Leibowitz smiled a weary, tired smile. “I believe, Schell, that the times of trouble have passed. This is simply the end.”

The old Jew looked around at the aged, cracking walls of Saint Peter’s Basilica. The massive glass windows were dim because of the building’s position at the bottom of the New Rome Sprawl. Above them were kilometers of towers, roadways, tram-ways, walkways, and on and on and on in the perpetual twilight of the sub-city. The only light was cast by hidden diodes within the building, and ever these were failing. Shadows were rampant in this empty place. It was too quiet for even death to bother stalking the halls.

“You may have a point,” he conceded. “Yet I see no horsemen.”

The priest scoffed. “Apathy and desolation are surer heralds of the end than any cataclysm could ever hope to be.”

Off in a far corner a rusting maintenance bot fought back against the barbarian hordes of decrepitude brought on by time, a broken joint occasionally shrieking as only metal can. Dust swirled about in the shadows.

The priest coughed. “For us, at least, it is the end.”

“I’m sure there will always be those like us, tucked away in the corners of the world.”

“As if keeping some dark secret.”

“Like all humans do.” Schell checked his ancient brass watch. “It’s getting late, father. Would you care to join me at dinner this evening? It is Christmas Eve, after all.”

“I suppose you must be celebrating something Hannukah related as well,” said Leibowitz.

“Of course. Traditions aside, I don’t see what we can’t celebrate our own ways in each other’s company.”

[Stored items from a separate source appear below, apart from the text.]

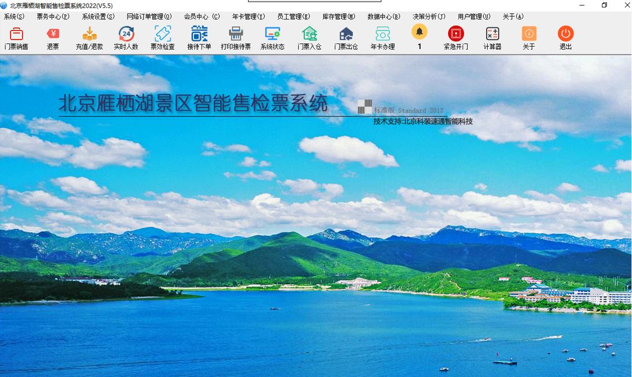Open the 票效检查 ticket validity check

(x=163, y=37)
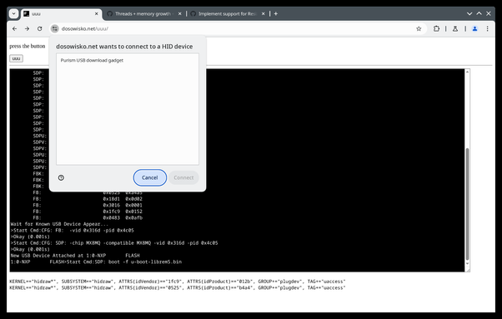Open Chrome's three-dot menu

[x=487, y=29]
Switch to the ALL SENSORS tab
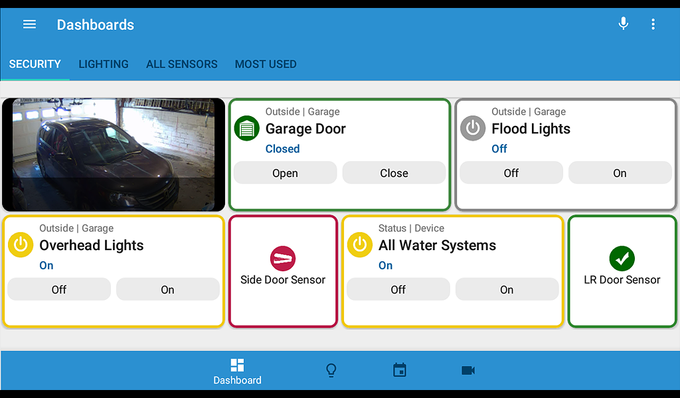680x398 pixels. (x=182, y=64)
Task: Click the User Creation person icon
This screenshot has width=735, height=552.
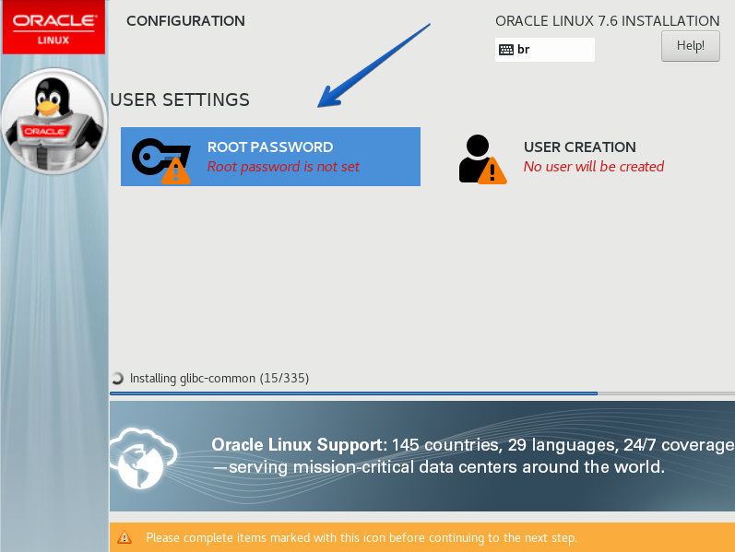Action: click(476, 155)
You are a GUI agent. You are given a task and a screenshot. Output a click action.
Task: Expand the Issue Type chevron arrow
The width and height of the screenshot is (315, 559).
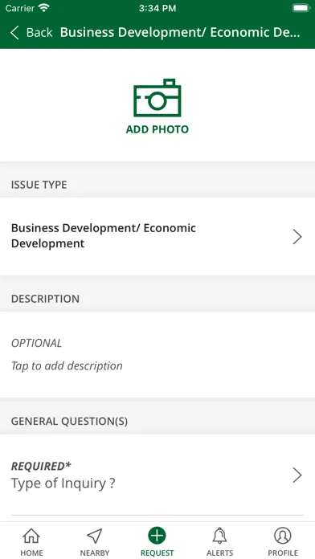click(x=297, y=237)
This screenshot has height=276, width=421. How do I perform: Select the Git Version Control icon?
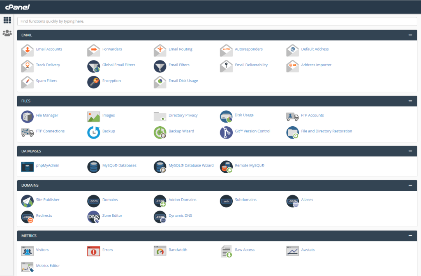point(226,132)
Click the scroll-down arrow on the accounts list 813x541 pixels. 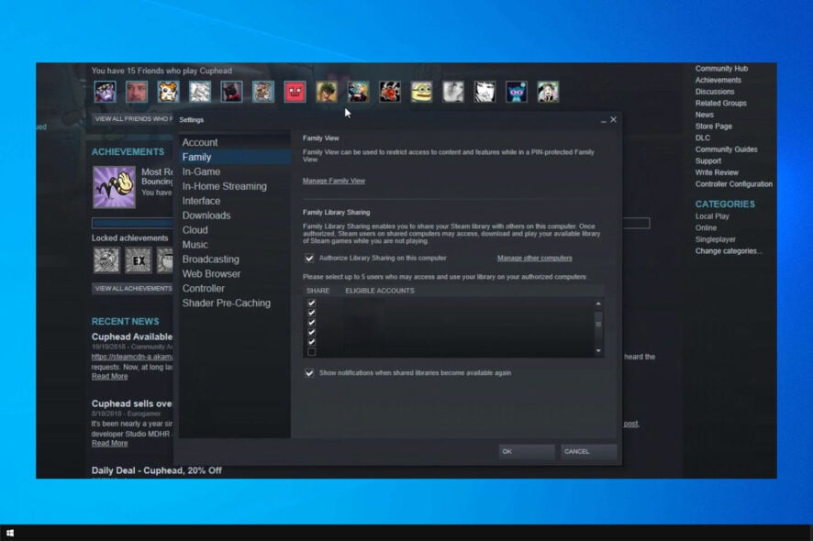[x=597, y=350]
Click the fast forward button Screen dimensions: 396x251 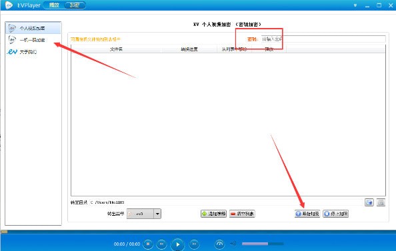pyautogui.click(x=194, y=244)
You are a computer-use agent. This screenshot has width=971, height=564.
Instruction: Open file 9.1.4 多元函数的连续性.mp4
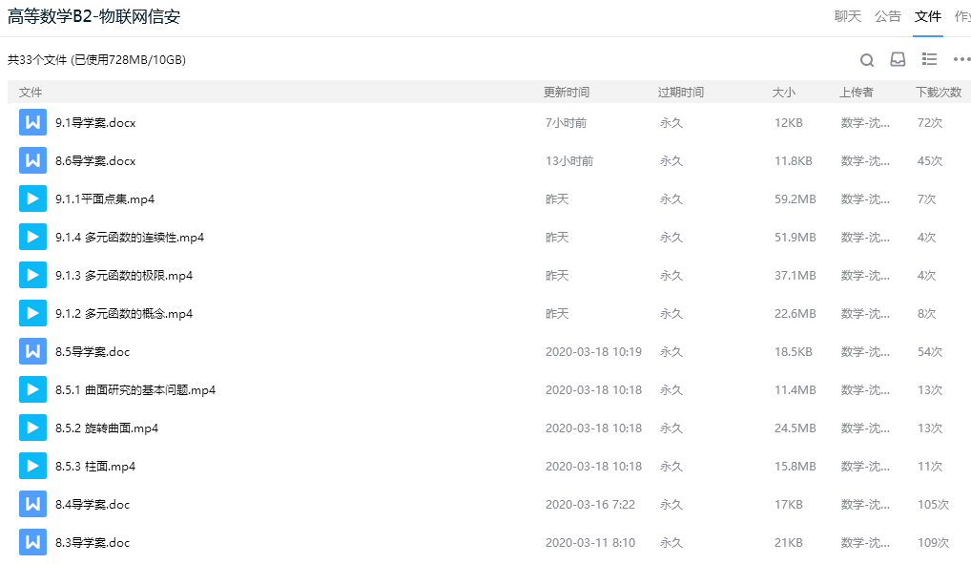coord(130,238)
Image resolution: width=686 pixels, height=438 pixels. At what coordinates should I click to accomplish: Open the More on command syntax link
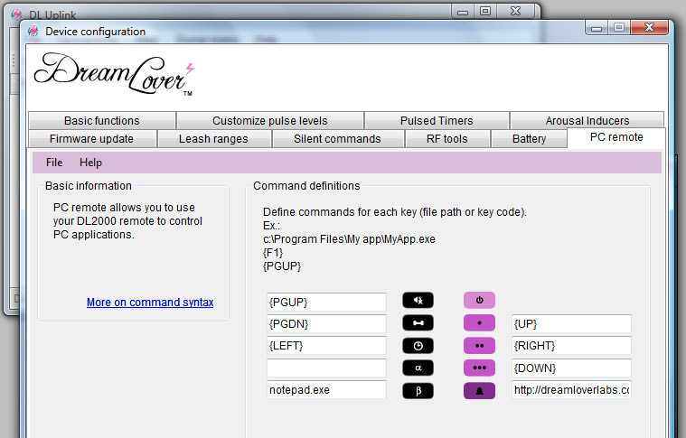[150, 303]
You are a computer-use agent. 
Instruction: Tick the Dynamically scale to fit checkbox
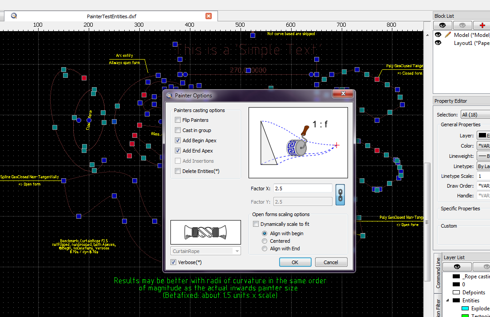click(x=256, y=224)
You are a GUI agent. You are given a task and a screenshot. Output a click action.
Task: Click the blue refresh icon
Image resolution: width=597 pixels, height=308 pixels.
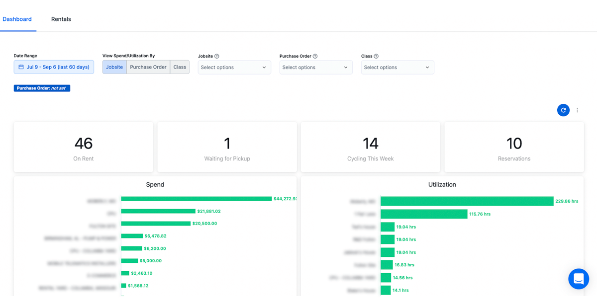click(563, 110)
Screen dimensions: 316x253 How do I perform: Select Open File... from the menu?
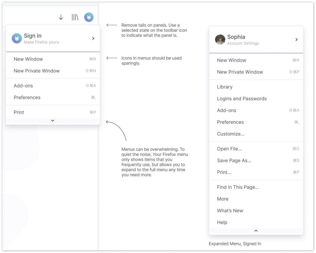tap(229, 148)
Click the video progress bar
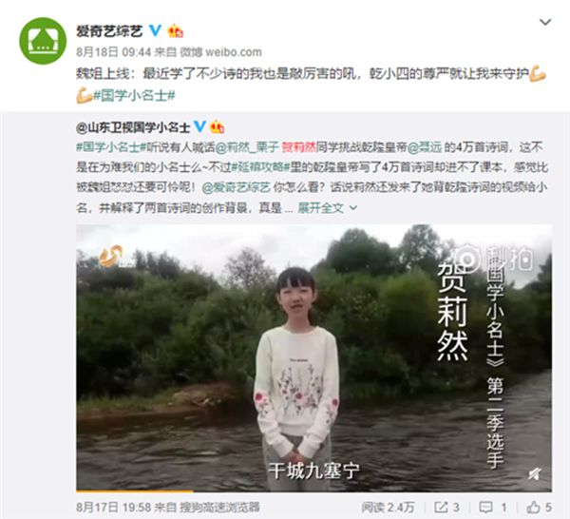The width and height of the screenshot is (570, 519). coord(314,491)
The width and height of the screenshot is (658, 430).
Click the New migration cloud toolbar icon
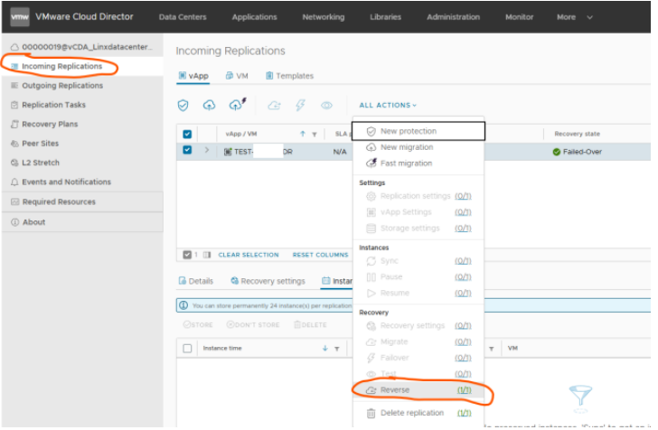click(210, 106)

Leibowitz mulled this over. “True enough.” He stood up, his joints cracking and protesting. Once he was upright he helped Schell up, and the two left the Basilica for the under city night. They walked with no fear because the local superstitions were more powerful than the fear of God ever was. They were regarded with curiosity, an oddity in a modern, noisy world. The old Jew, immortal and frail, and the tall, proud, and withering Leibowitz, the last priest and technical Pope of the Catholic Faith.

Back in the Basilica machinery screamed and dust settled unto dust as it always had and always would.